[Saved data entries]
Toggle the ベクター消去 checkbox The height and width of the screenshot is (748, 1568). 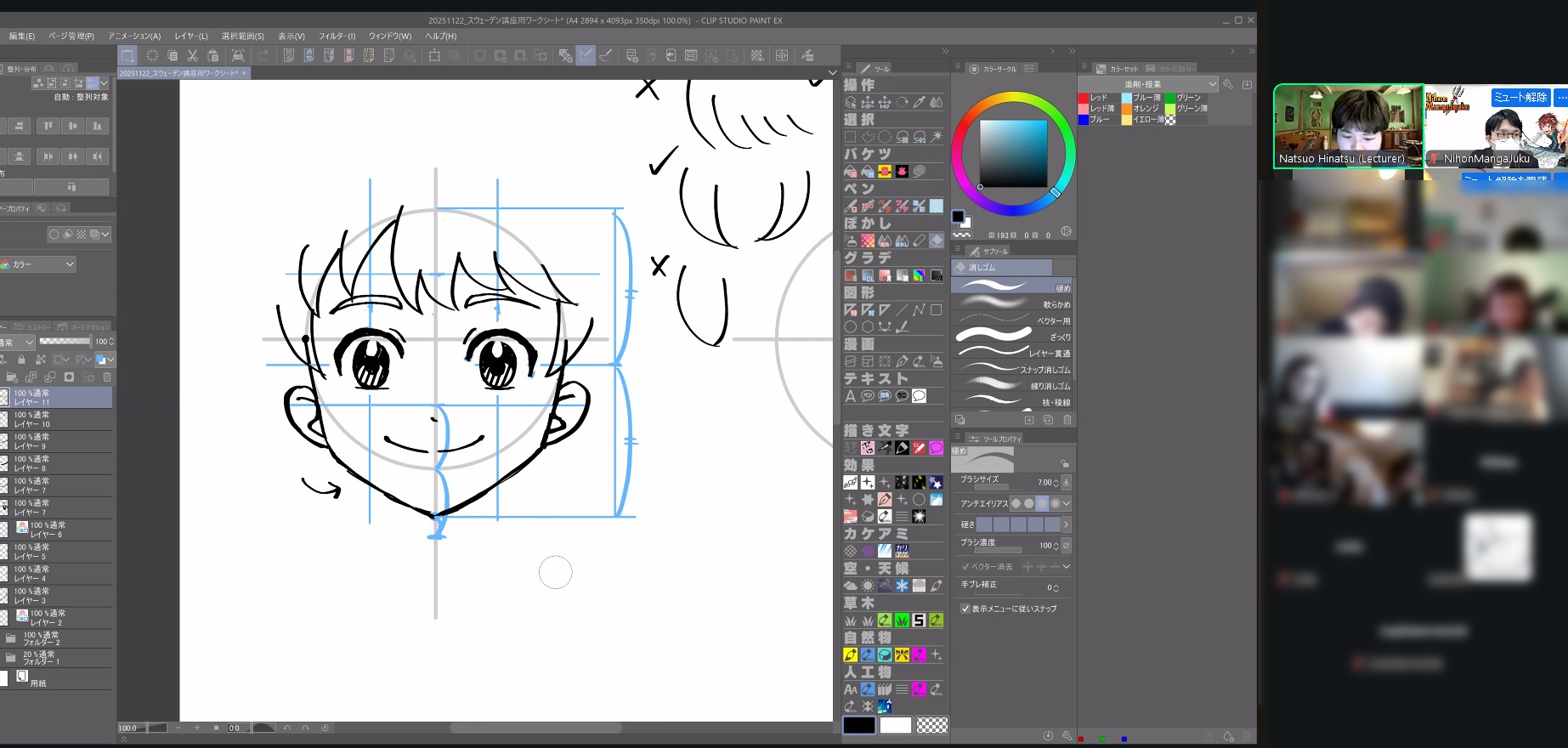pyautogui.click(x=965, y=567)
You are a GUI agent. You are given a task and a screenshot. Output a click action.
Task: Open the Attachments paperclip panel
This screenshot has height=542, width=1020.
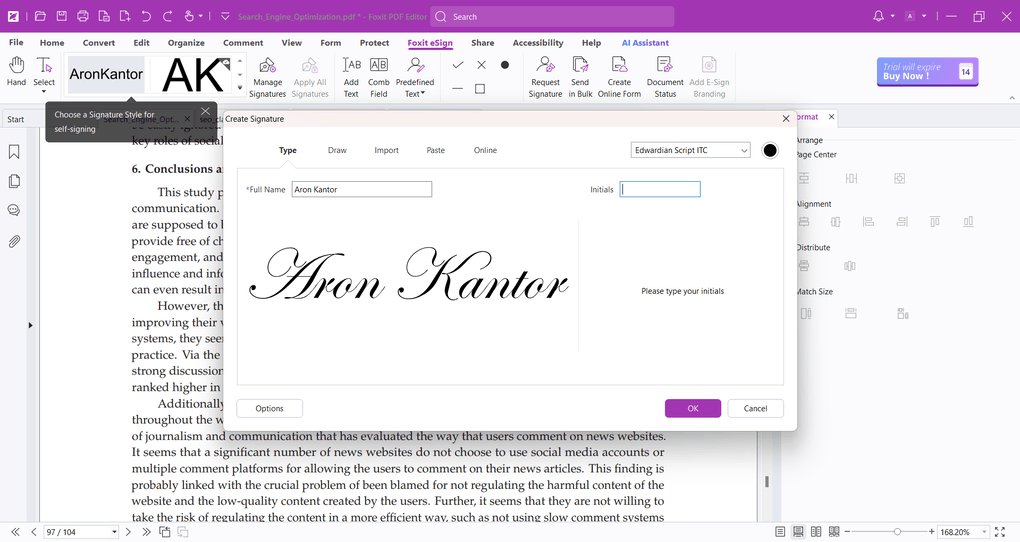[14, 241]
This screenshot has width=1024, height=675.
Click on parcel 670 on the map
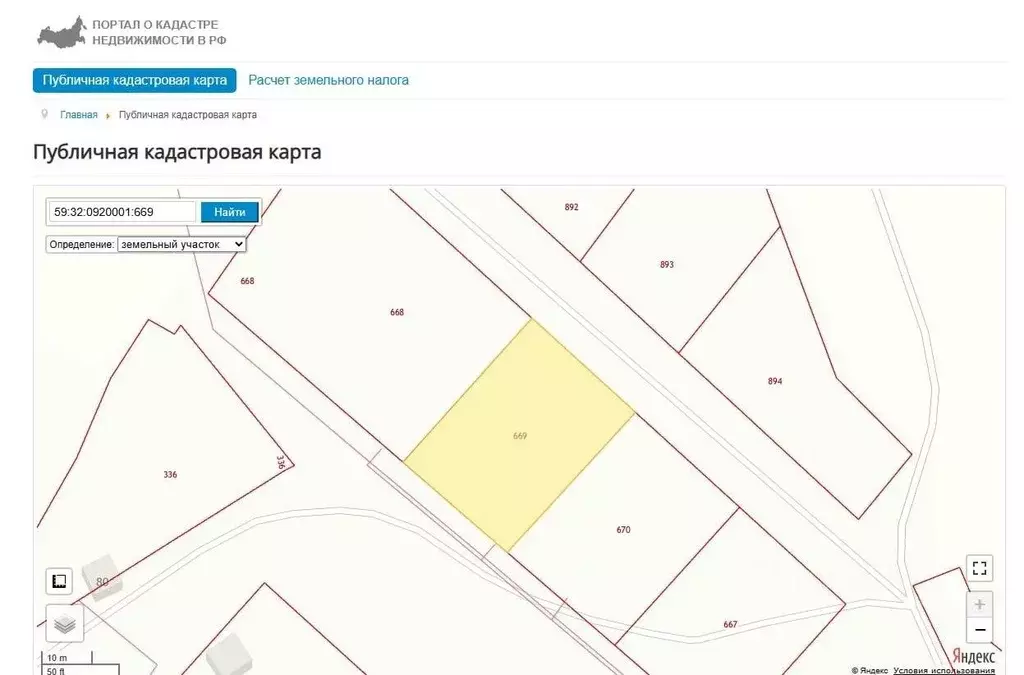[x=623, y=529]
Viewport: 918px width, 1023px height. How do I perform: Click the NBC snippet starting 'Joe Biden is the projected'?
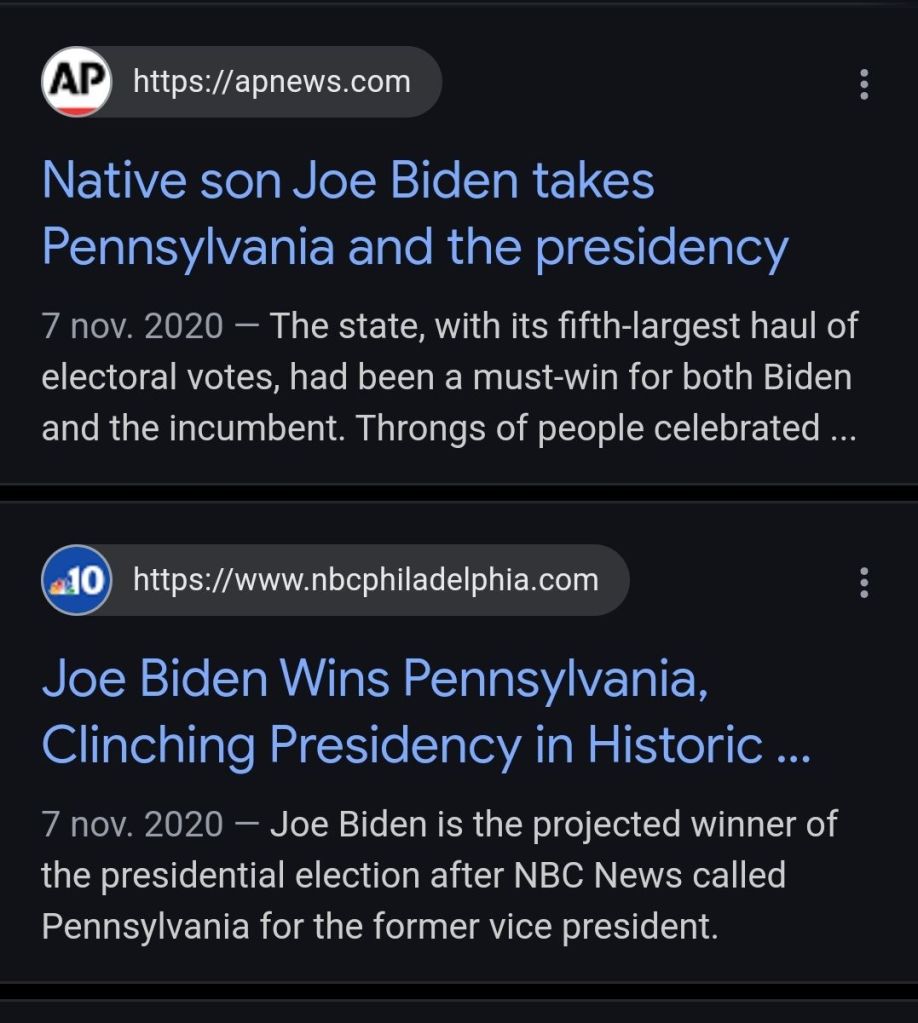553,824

- _Work required_: Within the entries above, the lines from the one with "Viewport: 918px width, 1023px" through the final line are to be printed exactly, with the pictures removed.

- _Reply_:
Viewport: 918px width, 1023px height. How do I perform: Click the NBC snippet starting 'Joe Biden is the projected'?
553,824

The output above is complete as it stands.